Evaluations with tools developed during this Phase B effort show a significant improvement in code identification compared to the Phase A effort. Figure 2 shows an illustration of CENTAUR’s code structure and the results of the code identification evaluations related to the CENTAUR. The latest version of the RAG model (RAGv2), which has access to the Git commit logs and the Git file tree, has shown improved responses over previous versions and tools. Note that the Phase A results relied on manual prompt-tuning by the user, and token limits prevented prompt-tuning with all of the CENTAUR source code. After evaluating several vector databases for the RAG, we have settled on using ElasticSearch due to its ability to perform hybrid queries, blending semantic search through vectors with traditional keyword searches.

The Phase A results showed that the LLM digital assistant, REMNANT, excelled at Python script generation, achieving over 80% accuracy in creating Python scripts for CENTAUR technology transfer. So far, the Phase B testing has shown that the new LLM software development tools do not significantly improve on the Phase A results. However, the new LLM tools make it much easier to include context in the prompt, which was a limitation of the Phase A effort.

In addition, in Phase B two engineers with little to no experience compiling software used the LLM to compile the CENTAUR and the Python bindings in Python versions 3.7 through 3.13. This was a significant accomplishment because before this program, the CENTAUR Python API was only available up to Python 3.7 and only the lead developer knew how to compile the software.

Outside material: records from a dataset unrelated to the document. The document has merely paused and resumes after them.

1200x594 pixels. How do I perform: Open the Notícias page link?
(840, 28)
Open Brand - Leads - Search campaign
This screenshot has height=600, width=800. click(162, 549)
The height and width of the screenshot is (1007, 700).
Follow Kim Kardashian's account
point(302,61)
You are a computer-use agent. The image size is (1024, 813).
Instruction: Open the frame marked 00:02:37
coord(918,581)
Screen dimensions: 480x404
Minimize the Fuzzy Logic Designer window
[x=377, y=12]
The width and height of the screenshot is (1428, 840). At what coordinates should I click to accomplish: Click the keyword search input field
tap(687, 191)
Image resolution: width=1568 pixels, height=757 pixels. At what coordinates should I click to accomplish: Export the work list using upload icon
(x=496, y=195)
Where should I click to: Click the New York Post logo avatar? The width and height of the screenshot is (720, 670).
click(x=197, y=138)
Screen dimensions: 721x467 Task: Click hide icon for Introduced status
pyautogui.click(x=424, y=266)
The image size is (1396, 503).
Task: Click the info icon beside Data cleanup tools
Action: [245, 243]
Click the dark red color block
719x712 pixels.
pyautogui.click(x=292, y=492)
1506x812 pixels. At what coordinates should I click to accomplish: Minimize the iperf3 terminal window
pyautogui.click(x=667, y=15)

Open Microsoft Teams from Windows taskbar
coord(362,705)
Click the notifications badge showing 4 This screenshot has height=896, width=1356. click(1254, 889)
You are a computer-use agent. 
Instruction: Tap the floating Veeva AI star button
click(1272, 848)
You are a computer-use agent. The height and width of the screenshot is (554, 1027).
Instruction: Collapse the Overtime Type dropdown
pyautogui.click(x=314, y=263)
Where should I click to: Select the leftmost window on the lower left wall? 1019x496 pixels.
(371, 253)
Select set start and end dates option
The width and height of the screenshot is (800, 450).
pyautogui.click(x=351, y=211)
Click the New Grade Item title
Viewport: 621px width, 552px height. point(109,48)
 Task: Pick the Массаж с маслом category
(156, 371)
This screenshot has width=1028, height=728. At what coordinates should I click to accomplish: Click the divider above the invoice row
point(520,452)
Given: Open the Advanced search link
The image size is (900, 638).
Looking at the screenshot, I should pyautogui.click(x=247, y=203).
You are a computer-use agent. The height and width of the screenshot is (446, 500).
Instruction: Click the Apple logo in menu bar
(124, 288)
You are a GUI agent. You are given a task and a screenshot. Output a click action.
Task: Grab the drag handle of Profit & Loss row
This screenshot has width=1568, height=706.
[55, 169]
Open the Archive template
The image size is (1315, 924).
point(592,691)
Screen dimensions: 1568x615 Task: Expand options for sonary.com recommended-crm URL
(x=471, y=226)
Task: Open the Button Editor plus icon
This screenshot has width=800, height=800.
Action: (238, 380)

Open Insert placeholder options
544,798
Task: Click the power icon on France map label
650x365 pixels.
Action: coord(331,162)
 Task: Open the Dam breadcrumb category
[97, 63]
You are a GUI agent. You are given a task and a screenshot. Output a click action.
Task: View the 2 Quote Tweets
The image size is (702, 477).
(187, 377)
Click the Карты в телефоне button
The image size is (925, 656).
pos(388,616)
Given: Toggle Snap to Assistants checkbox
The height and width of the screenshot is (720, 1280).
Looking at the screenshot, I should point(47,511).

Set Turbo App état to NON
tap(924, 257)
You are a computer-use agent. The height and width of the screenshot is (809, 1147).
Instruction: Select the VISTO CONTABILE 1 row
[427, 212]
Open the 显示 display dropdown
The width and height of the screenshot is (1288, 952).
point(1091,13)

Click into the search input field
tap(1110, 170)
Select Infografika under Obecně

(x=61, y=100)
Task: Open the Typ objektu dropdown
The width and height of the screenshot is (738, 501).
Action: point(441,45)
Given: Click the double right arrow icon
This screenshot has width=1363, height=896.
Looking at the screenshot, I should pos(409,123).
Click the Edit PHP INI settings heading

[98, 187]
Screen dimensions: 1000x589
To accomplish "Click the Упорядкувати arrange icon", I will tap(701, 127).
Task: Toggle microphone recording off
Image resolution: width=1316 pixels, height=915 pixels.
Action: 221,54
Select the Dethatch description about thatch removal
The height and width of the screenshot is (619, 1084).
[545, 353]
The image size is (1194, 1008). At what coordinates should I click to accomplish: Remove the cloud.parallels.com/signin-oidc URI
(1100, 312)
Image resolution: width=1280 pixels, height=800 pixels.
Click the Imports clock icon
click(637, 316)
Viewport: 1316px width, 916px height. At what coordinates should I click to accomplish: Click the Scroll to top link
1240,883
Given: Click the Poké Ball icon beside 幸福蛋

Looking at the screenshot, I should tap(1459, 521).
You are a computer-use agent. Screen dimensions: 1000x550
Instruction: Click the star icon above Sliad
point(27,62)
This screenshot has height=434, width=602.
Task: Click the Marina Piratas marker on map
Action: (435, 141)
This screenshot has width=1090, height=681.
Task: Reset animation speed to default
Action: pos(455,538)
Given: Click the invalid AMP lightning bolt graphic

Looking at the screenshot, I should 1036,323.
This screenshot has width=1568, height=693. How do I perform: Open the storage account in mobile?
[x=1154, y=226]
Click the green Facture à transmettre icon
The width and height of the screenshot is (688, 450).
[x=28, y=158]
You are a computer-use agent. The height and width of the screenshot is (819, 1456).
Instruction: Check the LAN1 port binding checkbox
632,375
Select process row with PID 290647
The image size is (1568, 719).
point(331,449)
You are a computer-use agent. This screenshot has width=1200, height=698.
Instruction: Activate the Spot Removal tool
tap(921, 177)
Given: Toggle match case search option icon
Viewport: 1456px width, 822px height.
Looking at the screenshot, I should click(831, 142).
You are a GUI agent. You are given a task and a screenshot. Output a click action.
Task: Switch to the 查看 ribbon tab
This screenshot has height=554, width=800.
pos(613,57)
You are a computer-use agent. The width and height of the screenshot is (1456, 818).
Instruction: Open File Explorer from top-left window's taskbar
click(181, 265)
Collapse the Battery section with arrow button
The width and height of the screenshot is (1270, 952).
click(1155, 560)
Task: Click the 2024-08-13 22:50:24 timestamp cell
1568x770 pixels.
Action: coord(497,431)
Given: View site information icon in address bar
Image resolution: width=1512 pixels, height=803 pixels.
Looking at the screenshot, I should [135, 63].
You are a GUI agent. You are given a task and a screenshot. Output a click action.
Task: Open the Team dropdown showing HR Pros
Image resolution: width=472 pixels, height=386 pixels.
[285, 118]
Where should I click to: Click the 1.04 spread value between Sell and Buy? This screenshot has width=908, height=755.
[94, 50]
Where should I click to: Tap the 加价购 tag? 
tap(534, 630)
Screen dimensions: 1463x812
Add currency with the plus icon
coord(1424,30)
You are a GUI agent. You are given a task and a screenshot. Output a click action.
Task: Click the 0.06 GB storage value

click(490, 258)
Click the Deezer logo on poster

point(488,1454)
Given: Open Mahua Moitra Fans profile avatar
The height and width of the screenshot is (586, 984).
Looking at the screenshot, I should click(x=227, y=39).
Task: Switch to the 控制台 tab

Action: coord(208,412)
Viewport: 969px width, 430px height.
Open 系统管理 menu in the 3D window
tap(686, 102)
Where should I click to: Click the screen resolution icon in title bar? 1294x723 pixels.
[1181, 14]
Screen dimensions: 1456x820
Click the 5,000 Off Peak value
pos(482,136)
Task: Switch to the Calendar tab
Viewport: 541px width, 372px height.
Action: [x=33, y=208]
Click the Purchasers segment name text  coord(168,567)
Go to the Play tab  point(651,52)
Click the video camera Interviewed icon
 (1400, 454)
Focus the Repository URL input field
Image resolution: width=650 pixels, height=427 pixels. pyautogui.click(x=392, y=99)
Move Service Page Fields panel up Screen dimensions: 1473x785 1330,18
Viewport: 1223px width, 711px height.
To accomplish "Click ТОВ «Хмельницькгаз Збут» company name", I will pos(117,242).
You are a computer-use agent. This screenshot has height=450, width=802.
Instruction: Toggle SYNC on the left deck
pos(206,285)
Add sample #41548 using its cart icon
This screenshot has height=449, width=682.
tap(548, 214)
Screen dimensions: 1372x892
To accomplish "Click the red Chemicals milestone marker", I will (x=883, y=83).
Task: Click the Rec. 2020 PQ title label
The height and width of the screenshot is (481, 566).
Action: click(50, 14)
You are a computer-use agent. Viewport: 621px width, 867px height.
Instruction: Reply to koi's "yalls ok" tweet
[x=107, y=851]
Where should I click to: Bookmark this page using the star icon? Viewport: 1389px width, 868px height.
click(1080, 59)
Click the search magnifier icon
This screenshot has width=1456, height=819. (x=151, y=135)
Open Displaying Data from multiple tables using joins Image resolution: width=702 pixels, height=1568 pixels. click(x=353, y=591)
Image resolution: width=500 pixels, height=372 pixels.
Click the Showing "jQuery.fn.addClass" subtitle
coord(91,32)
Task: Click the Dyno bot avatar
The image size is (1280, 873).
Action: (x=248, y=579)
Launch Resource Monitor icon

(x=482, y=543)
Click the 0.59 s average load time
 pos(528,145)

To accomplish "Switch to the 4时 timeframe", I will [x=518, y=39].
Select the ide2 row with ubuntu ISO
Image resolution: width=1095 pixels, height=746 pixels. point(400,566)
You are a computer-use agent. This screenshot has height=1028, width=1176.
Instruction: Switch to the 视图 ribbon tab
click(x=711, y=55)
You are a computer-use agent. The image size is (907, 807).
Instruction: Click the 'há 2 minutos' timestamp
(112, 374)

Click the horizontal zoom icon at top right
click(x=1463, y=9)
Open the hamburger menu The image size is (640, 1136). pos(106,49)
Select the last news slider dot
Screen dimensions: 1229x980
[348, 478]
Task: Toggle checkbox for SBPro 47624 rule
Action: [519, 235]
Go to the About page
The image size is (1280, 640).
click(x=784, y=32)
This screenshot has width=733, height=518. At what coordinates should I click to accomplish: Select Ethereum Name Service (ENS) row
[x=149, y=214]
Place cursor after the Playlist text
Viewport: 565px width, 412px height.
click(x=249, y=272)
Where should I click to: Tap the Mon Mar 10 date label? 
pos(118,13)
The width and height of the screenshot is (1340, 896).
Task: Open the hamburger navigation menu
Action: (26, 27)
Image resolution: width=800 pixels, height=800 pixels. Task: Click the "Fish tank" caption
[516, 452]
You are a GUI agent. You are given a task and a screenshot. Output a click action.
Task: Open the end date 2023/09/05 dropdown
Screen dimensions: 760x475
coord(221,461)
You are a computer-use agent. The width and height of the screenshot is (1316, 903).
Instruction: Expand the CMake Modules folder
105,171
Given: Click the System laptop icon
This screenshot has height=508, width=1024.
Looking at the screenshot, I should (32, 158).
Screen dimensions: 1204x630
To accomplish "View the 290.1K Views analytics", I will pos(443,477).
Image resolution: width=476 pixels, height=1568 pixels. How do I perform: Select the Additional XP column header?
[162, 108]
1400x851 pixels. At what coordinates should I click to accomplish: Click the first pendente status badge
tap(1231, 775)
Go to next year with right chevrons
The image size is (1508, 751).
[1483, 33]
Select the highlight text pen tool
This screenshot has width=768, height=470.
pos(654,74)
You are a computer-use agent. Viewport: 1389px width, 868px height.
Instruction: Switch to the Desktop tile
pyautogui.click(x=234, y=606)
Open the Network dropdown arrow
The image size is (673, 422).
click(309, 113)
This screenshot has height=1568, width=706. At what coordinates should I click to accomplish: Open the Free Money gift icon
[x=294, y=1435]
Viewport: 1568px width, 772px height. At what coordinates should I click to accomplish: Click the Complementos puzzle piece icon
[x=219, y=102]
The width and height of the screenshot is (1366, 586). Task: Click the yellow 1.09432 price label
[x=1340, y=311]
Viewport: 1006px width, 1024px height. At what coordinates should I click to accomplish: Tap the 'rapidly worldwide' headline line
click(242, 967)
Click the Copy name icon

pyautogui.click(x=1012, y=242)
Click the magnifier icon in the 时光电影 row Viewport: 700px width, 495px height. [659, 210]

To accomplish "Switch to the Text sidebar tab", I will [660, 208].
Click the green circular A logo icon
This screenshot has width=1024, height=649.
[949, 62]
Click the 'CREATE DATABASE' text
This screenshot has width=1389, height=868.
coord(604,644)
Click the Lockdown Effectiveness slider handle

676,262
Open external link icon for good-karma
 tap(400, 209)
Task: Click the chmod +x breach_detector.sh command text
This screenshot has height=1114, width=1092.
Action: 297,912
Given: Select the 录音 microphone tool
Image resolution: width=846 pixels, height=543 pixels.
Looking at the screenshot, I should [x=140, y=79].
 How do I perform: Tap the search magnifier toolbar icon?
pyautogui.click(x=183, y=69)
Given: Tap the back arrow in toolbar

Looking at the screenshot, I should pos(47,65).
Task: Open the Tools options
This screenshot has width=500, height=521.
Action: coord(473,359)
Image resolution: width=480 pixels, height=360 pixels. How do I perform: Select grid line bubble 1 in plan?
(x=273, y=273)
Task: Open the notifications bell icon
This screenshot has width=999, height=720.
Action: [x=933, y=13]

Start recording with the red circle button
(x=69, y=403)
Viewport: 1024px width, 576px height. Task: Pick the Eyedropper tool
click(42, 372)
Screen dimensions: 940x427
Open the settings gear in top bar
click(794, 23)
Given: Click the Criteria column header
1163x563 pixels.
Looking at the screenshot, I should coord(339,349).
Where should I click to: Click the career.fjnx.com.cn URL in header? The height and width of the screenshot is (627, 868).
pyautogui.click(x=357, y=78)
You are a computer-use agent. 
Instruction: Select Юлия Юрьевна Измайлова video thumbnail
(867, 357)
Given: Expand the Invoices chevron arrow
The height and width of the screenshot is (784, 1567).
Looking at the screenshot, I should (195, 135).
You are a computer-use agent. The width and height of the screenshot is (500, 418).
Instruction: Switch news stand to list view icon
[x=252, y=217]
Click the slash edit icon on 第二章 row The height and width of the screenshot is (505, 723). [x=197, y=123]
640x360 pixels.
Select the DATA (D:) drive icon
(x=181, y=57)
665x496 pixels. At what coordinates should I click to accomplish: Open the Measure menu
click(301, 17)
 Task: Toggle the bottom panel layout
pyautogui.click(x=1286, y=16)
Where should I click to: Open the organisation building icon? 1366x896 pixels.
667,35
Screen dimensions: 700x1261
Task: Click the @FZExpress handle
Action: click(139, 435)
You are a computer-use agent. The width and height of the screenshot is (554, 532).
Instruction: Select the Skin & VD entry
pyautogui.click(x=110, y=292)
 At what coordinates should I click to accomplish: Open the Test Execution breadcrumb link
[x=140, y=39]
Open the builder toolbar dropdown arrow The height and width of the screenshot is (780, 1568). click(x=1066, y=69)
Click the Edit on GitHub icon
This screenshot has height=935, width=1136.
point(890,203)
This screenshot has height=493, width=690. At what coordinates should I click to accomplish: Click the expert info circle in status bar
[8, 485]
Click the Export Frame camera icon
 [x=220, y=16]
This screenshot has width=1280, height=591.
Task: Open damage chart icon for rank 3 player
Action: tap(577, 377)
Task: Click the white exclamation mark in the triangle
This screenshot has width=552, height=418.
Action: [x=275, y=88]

Finally, the LLM software development tools are currently being used to help implement a new feature into the CENTAUR source code. This effort is being performed to demonstrate the utility of using the LLM tools to advance the software, as opposed to just maintaining the software and transferring the technology.

Example CENTAUR knowledge graph search revealing the nodes and edges associated with a function named “gptest”.

Figure 1. Example CENTAUR knowledge graph search revealing the nodes and edges associated with a function named “gptest”.

Illustration of CENTAUR’s code structure (left) and summary of code identification testing (right).

Figure 2. Illustration of CENTAUR’s code structure (left) and summary of code identification testing (right).